Essa concepção é corroborada pelo próprio Machado de Assis, ao afirmar seu Sentimento de Nacionalidade: “o que se deve esperar de um escritor é, antes de tudo, um certo sentimento íntimo, que o torne homem do seu tempo e do seu país, ainda quando trate de assuntos remotos num tempo e no espaço”. Faz-se, pois, inconteste a intenção do autor de projetar as diversas temáticas na obra em tela (suposto adultério, machismo, acusação inquisitiva e violência simbólica), só que o faz em tom nada panfletário ou incisivo. Essas questões, não obstante, devem ser compreendidas nas contradições e fraquezas do narrador-personagem, desveladas no próprio discurso de Bentinho e – intencionalmente – exploradas pelo realismo investigativo de Machado de Assis, um analista crítico à hipocrisia das instituições e um exímio observador da alma humana.

No entanto, é difícil pensar em Dom Casmurro e não ser seduzido a discutir sua temática mais visível. Para o escritor Arnaldo Sampaio Godoy, pensa-se que Capitu traiu, porque Capitu poderia ter traído. Essa é,portanto, a mais injusta e infame das provas. De fato, Godoy tem razão. É injusto e violento dar como certo aquilo que poderia ter ocorrido, ainda que não se tenha como provar se realmente ocorreu. É assim que o machismo e a insegurança de Bentinho agarram-se à possibilidade da traição, com o ardil de torná-la verossímil e subordinar a ela todas as conclusões possíveis, a fim de impossibilitar qualquer conclusão que não esteja vinculada à premissa acusatória, escolhida por ele para condenar Capitu.

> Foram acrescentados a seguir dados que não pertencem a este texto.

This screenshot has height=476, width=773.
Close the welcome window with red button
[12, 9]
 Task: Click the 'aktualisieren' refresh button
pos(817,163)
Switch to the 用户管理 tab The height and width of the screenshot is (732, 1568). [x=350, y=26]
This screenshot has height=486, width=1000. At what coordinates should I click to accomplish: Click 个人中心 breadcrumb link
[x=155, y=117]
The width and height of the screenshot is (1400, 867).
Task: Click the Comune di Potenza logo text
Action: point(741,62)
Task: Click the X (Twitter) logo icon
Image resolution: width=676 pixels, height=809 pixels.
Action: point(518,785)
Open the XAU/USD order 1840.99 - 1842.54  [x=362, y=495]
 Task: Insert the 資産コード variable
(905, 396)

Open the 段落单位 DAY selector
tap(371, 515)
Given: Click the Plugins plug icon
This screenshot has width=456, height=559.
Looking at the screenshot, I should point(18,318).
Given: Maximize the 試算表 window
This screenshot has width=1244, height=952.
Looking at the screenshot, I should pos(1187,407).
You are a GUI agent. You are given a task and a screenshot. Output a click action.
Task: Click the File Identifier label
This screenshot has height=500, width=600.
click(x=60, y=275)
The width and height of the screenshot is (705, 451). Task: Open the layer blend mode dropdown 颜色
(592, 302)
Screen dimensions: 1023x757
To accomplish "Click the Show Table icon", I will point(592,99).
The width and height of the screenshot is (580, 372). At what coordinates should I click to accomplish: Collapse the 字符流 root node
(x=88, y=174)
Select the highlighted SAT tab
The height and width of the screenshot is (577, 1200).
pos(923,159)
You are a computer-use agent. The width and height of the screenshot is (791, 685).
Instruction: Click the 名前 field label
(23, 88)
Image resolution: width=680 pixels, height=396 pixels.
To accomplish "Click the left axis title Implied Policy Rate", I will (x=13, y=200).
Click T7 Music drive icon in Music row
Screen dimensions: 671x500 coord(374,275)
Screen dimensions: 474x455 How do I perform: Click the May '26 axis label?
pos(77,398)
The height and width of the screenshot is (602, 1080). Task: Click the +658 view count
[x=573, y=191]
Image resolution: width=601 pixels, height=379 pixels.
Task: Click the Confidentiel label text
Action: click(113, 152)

Essa postura unilateral do narrador-personagem pode levar o leitor a emaranhar-se nas armadilhas do enredo e não atentar para o fato de que, contrariando a tese de quem a vê como adúltera, Capitu seria um exemplo de mulher injustiçada, como são tantas outras ainda hoje. Sob o predomínio da presunção de sua inocência, pode ser vista como uma metonímia da parte pelo todo, do individual pelo coletivo: de mulheres vítimas da violência perpetrada pelo machismo. No caso de Bentinho, um machista confuso e de extrema fraqueza moral, visto que teria suportado a traição, sem que tivesse a coragem de romper o casamento.

Para além da discussão sobre o suposto adultério, é importante perceber que Dom Casmurro é um libelo de condenação sem provas, bem ao gosto dos inquéritos medievais, pois busca construir uma verdade com base numa razão edificada sobre si mesma. Essa inquisição, reprodutora de tantas iniquidades (contra mulheres, negros, indígenas e tantas categorias historicamente vulneráveis) precisa ser suplantada.

Por fim, se Edgar Morin é cético quanto à imparcialidade do olhar, percebe-se que realidade e ficção andam juntas, já que – na obra de Machado de Assis – o mais importante não é o fato em si, mas a constelação de intenções e ressonâncias que o envolvem.